British International Investment (BII), l’institution publique de financement du développement du Royaume-Uni, a annoncé le jeudi 28 mai un financement de 20 millions USD (environ 17,2 millions d’euros) en faveur de Anzana Electric Group, afin de soutenir le développement de projets hydroélectriques « au fil de l’eau » en Afrique. Ce type d’infrastructure utilise le débit naturel des rivières pour produire de l’électricité, sans nécessiter les vastes réservoirs associés aux grands barrages traditionnels.

Le financement doit permettre à Anzana d’accélérer le développement de centrales hydroélectriques de petite et moyenne taille en Afrique de l’Est, centrale et australe. Le premier projet devrait ainsi être lancé en Zambie. Selon les deux partenaires, l’objectif est d’installer 10 MW de nouvelles capacités de production électrique d’ici 2030. Cette énergie devrait générer plus de 50 GWh d’électricité renouvelable par an pour les réseaux nationaux et les zones à forte demande. Plus de 500 emplois sont également attendus pendant les phases de construction et d’exploitation.

« L’Afrique fait face à un déficit important d’accès à l’électricité, avec près de 600 millions de personnes privées de courant […]. Grâce à ce financement, nous aidons les pays à accélérer leur transition vers les énergies renouvelables, à renforcer leurs réseaux électriques et à fournir une énergie propre et fiable à des millions de ménages », a commenté Chris Chijiutomi, directeur général et responsable Afrique chez BII.

Londres renforce sa stratégie d’investissement en Afrique

Cette opération intervient alors que le Royaume-Uni a récemment dévoilé des plans visant à renforcer sa présence économique sur le continent africain.

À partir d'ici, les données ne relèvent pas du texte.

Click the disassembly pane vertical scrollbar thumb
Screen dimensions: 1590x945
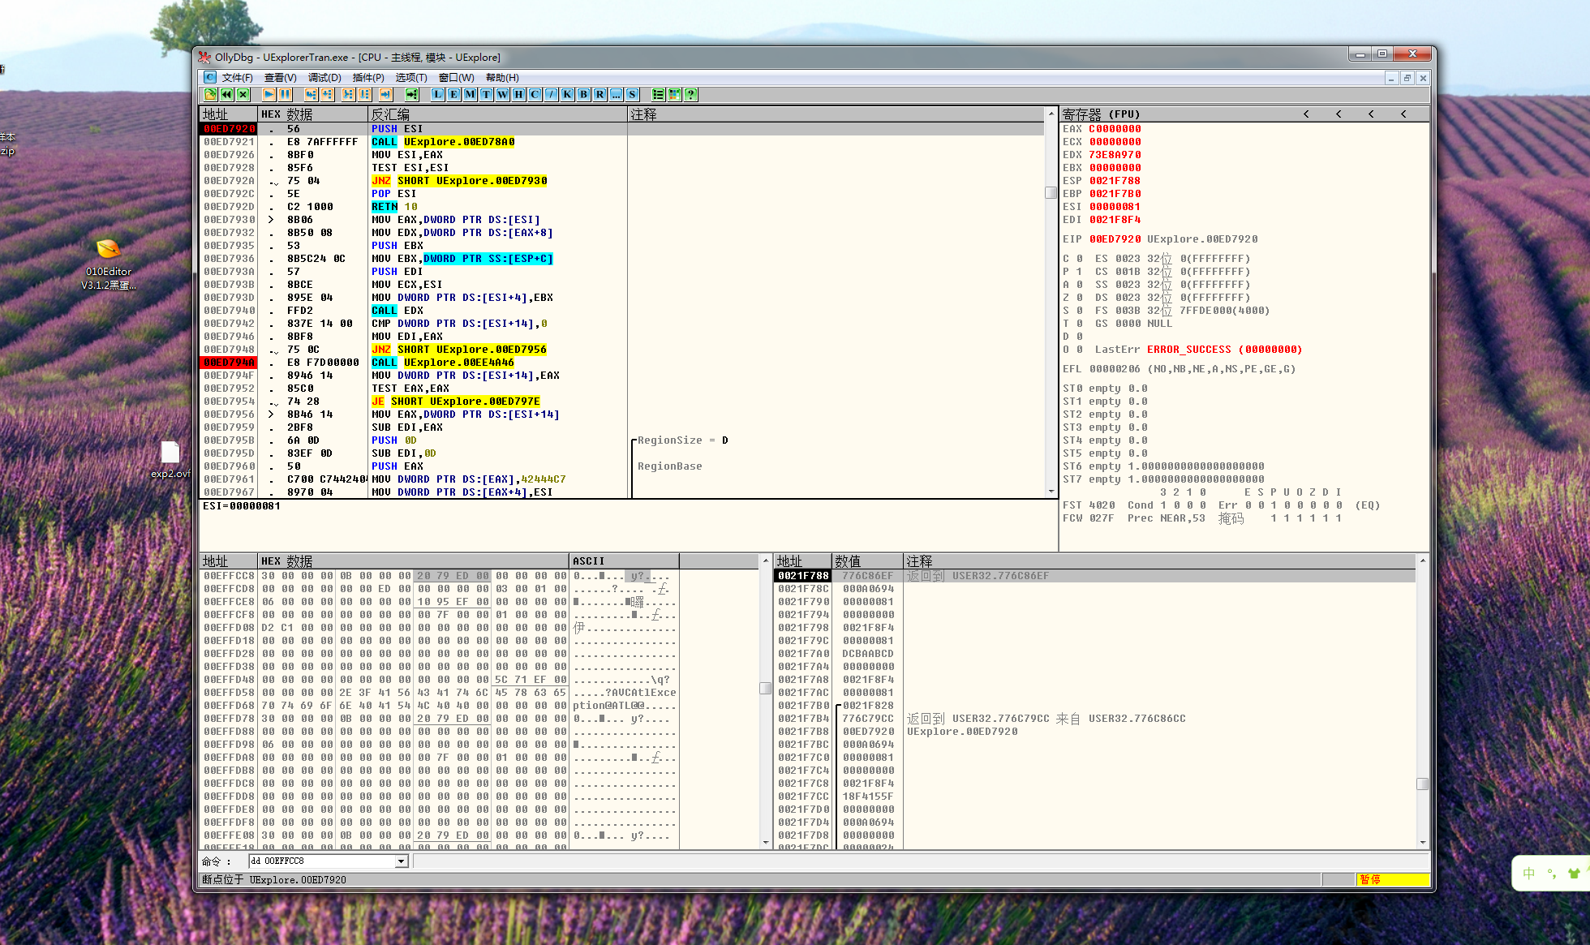tap(1051, 193)
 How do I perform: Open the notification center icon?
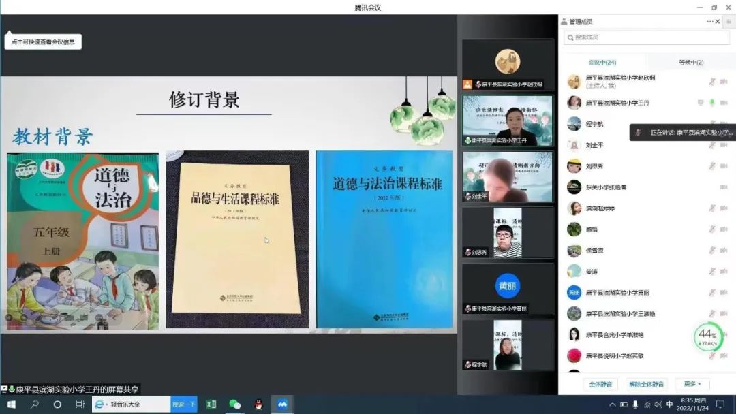(720, 404)
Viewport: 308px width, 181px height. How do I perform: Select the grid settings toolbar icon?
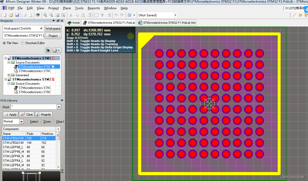[129, 15]
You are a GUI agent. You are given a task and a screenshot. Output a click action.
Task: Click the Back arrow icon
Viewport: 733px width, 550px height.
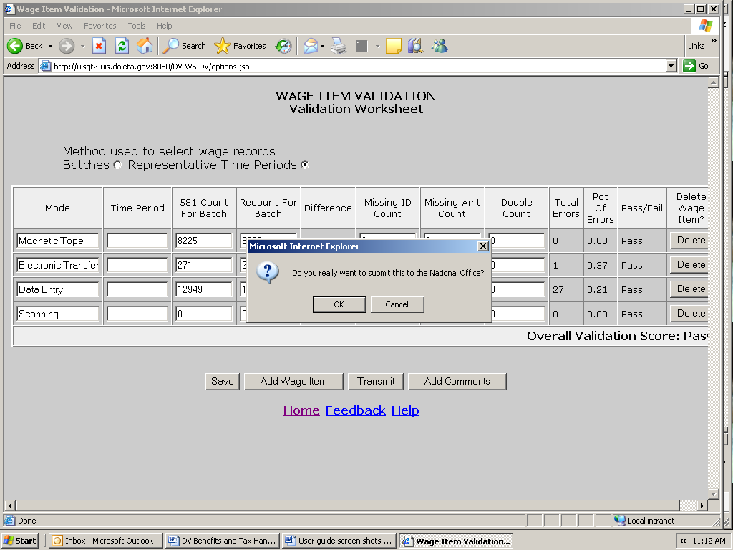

À travers la BII, Londres prévoit de mobiliser environ 9 milliards de livres sterling (environ 10,38 milliards d'euros) en Afrique sur cinq ans, dont près de 5 milliards de livres sterling (environ 5,766 milliards d'euros) directement issus du bilan de l’institution britannique.

La logique poursuivie repose sur un principe simple : utiliser les ressources publiques pour réduire le risque perçu et attirer davantage de capitaux privés vers des marchés où les financements restent insuffisants. Dans cette approche, l’énergie figure parmi les secteurs prioritaires aux côtés des infrastructures, des services financiers ou encore des PME.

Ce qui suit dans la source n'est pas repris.